Tonight has been a night of unpacking many new toys! 

All my bits from Aquarium Plant food have arrived, fantastic service, VERY pleased with the bits I have. I now have maintenance and planting tools, drop checker, glass thermometer, some measuring spoons and an EI Starter kit!

My second delivery from Charterhouse was collected this evening on the way home, OMG! I had seen the dimensions of the filter and I knew it fit in the cabinet, but really had not visualised quite how MASSIVE the thing is! What a beast! My only disappointment is the included spray bar. Almost £500 for a filter which is supposedly for tanks up to 600 litres and the little spray bar in the box is less than 30 cm long.

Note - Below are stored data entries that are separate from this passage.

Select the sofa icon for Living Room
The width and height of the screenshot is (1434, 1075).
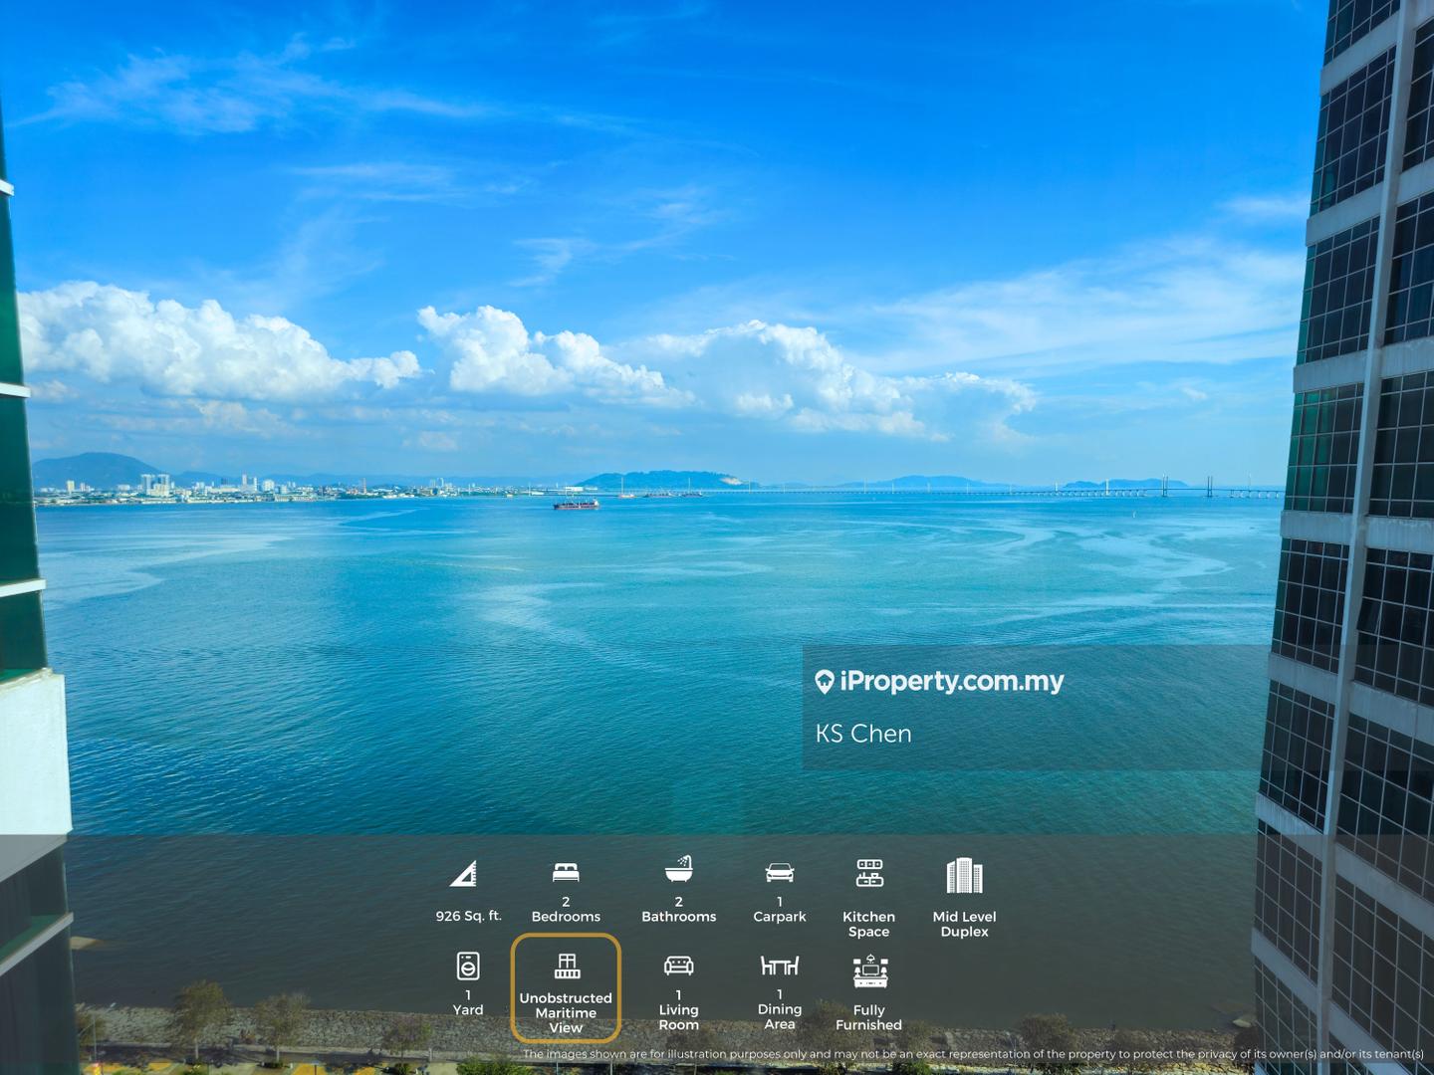point(678,966)
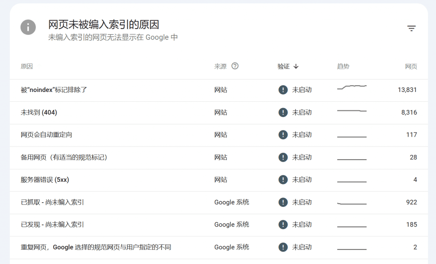Click the 趋势 column header

[343, 66]
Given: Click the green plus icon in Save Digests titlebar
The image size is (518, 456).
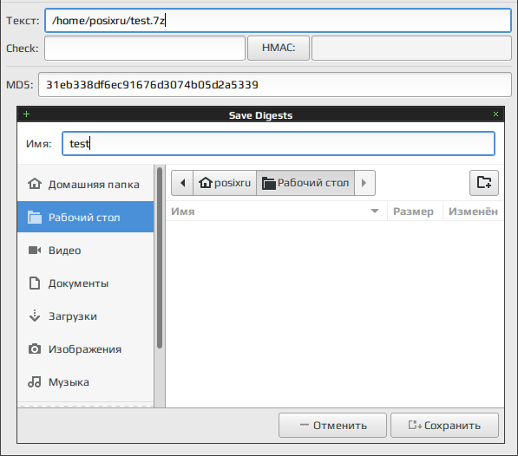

Nobody is going to use this filter on an aquarium where that is ever going to be adequate, so what's the point in including it? Either put in something decent, or a couple of them that you can join together, or just don't bother putting anything in at all. I understand they want me to go and buy an Eheim Installation Set, so just don't include the crappy thing that is no good to anybody. Ok, rant over 

My theory had been to experiment with the included spray bar before I went and spent money on glassware. I now have to re-think that. I don't really have the equipment for drilling out my own spray bar, so not sure what to do. Reluctant to go buy glass at this stage, but also don't want to spend money on a spray bar that I am just going to experiment with then replace.


----------



## Wisey (23 Oct 2014)

Oh dear, on closer inspection, the filter has 2 cracks in the clear plastic green case of the filter. That's certainly going to leak! Let's hope getting this returned is not too much hassle!


----------



## Sk3lly (23 Oct 2014)

Ah thts bad! Id be very unimpressed


Sent from my iPhone using Tapatalk


----------



## Wisey (23 Oct 2014)

On closer inspection, it is at the top where the green plastic has the extra bit the flares out and is not actually part of the fabric of the water tight filter compartment, but still, at this price I don't want it broken on arrival. I then noticed that the front clip that holds the pump top on is also cracked down the middle, must have taken a hard hit in transit. I guess its pretty hard to pack something this size, the Eheim box itself has no packing at all, just the cardboard box. The box that Charterhouse put it in was a box a bit bigger that it was quite tight in with the double tap sets down the side. There was no other packing in the outer box, so all there was in transit to protect it was two layers of cardboard, which is not really adequate if someone just chucks it in the back of a van.

Front clip





Top right at the front


 
Top left on the right hand side where the crack continues behind the grey upright corner section


----------



## Sk3lly (23 Oct 2014)

I ordered my eheim canister from thegreenmachine. Similarly packed to what yours was, except the void between the boxes was rammed full of bubble wrap. Thats how it should be done charterhouse. Cant believe they would send it with no added padding 


Sent from my iPhone using Tapatalk


----------



## Wisey (23 Oct 2014)

Yeah, you would have thought so, the inner box only just fits in the outer box, there was just enough room to squeeze the tap sets down the side, but no room for any padding at all. I have raised a ticket on their website and sent them the pics above. I have no doubt that the will sort it out, but it means I have to pay to ship it back, then wait for them to send me another one and refund me the shipping costs. It's just a pain in the backside, especially seeing as they won't ship to my work which is just up the road from home without charging me extra, so it means I have to go pick up from the depot for a second time. God knows how much postage to return this is going to be!


----------



## Sk3lly (23 Oct 2014)

Wisey said:


> Yeah, you would have thought so, the inner box only just fits in the outer box, there was just enough room to squeeze the tap sets down the side, but no room for any padding at all. I have raised a ticket on their website and sent them the pics above. I have no doubt that the will sort it out, but it means I have to pay to ship it back, then wait for them to send me another one and refund me the shipping costs. It's just a pain in the backside, especially seeing as they won't ship to my work which is just up the road from home without charging me extra, so it means I have to go pick up from the depot for a second time. God knows how much postage to return this is going to be!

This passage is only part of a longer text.